EXERCISE INSTRUCTIONS —
Copy out the material below from the line with "Task: Click the 19N latitude axis label" up to and including the line with "click(718, 150)", keeping every line exactly as it appears.
------
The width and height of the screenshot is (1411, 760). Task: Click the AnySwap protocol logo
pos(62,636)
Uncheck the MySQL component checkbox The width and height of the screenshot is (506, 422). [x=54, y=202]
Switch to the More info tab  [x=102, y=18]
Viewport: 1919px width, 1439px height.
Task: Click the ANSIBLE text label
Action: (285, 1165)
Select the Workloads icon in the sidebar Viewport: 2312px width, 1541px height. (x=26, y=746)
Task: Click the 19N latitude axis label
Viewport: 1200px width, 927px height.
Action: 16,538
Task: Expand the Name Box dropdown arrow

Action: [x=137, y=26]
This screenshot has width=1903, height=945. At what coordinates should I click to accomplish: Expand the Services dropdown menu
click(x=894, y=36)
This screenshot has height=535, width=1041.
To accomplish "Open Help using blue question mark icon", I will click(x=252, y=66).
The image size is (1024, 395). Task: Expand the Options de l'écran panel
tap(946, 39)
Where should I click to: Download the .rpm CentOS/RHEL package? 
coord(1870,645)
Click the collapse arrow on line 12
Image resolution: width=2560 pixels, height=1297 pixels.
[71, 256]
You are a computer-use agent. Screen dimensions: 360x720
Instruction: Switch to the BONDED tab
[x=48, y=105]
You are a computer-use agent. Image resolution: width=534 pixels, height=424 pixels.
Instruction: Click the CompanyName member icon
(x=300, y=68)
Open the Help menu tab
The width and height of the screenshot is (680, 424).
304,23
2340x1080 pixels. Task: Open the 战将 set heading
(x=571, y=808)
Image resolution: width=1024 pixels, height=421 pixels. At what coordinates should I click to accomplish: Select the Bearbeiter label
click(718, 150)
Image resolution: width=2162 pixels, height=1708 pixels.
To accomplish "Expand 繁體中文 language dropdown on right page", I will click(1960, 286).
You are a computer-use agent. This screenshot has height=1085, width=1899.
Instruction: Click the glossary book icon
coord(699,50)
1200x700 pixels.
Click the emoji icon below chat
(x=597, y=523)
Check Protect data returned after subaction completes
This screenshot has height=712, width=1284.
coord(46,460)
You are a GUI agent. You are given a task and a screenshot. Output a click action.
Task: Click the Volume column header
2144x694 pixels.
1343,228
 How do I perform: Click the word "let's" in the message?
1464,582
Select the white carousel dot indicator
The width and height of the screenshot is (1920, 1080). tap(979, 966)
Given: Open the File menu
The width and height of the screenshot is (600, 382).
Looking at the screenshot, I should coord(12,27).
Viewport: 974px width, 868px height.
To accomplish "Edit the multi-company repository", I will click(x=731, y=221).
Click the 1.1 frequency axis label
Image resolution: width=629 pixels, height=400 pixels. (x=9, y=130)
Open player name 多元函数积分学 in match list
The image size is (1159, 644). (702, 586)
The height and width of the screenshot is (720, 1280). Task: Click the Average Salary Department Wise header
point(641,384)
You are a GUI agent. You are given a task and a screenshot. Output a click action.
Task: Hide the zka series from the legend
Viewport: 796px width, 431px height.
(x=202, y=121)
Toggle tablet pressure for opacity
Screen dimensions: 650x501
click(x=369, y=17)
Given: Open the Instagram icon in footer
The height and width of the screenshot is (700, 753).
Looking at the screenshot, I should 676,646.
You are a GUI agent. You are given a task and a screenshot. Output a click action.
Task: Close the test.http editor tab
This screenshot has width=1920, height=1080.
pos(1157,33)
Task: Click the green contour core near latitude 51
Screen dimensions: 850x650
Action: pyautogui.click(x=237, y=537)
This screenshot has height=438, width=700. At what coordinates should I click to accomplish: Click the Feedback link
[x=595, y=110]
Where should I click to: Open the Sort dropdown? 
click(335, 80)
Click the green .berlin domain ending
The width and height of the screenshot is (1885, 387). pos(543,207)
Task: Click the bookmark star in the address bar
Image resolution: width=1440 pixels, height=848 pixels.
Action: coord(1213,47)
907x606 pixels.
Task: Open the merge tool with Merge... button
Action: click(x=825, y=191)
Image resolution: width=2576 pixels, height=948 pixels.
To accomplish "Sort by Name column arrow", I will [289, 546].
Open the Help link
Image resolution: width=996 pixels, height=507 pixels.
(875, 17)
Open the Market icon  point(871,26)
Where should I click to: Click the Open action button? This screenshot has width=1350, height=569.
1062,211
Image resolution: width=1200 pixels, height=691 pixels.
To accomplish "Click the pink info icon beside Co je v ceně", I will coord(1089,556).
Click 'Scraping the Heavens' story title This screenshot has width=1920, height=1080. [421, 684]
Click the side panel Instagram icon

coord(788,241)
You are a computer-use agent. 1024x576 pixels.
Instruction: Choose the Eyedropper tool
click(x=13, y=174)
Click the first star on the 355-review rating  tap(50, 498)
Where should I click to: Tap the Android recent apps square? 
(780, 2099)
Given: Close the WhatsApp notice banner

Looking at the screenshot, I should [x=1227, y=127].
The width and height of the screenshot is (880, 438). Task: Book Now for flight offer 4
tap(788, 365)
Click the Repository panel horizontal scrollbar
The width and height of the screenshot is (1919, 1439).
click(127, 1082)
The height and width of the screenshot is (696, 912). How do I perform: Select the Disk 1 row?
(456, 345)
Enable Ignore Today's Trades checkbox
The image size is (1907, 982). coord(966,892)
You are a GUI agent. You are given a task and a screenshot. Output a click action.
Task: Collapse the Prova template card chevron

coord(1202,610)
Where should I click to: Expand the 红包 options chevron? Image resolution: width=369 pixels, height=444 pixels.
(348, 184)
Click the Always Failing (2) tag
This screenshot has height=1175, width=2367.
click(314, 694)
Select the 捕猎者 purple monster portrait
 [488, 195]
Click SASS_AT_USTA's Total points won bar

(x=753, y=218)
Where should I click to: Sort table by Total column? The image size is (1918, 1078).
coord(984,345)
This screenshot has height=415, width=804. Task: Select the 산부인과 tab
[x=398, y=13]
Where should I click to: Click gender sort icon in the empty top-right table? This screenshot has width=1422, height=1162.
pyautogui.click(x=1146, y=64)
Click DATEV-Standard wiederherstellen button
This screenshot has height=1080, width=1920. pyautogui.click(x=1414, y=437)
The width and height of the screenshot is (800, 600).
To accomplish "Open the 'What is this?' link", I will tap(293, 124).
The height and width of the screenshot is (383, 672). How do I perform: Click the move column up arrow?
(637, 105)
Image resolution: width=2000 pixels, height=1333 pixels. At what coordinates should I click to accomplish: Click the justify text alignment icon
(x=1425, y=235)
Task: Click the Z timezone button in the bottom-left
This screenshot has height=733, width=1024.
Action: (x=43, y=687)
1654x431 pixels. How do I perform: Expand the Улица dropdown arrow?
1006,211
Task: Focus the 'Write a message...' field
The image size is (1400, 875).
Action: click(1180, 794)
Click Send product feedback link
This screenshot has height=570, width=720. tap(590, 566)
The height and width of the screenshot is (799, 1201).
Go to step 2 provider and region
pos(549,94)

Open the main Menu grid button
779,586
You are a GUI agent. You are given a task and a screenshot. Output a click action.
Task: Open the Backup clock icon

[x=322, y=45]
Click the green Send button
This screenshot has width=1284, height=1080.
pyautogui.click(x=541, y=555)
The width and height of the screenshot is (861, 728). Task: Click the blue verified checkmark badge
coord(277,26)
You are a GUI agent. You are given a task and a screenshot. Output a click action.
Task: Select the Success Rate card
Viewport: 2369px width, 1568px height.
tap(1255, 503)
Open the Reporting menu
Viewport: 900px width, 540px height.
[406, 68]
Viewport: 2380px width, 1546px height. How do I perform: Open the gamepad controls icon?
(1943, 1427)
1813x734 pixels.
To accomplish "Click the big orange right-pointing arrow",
------
THE SOLUTION —
Task: Click the 19N latitude axis label
Viewport: 1200px width, 927px height.
Action: 16,538
Task: Expand the Name Box dropdown arrow

Action: [x=137, y=26]
This screenshot has width=1903, height=945. At what coordinates should I click to accomplish: Expand the Services dropdown menu
click(x=894, y=36)
This screenshot has height=535, width=1041.
To accomplish "Open Help using blue question mark icon", I will click(x=252, y=66).
The image size is (1024, 395). Task: Expand the Options de l'écran panel
tap(946, 39)
Where should I click to: Download the .rpm CentOS/RHEL package? 
coord(1870,645)
Click the collapse arrow on line 12
Image resolution: width=2560 pixels, height=1297 pixels.
[71, 256]
You are a computer-use agent. Screen dimensions: 360x720
Instruction: Switch to the BONDED tab
[x=48, y=105]
You are a computer-use agent. Image resolution: width=534 pixels, height=424 pixels.
Instruction: Click the CompanyName member icon
(x=300, y=68)
Open the Help menu tab
The width and height of the screenshot is (680, 424).
304,23
2340x1080 pixels. Task: Open the 战将 set heading
(x=571, y=808)
Image resolution: width=1024 pixels, height=421 pixels. At what coordinates should I click to accomplish: Select the Bearbeiter label
click(718, 150)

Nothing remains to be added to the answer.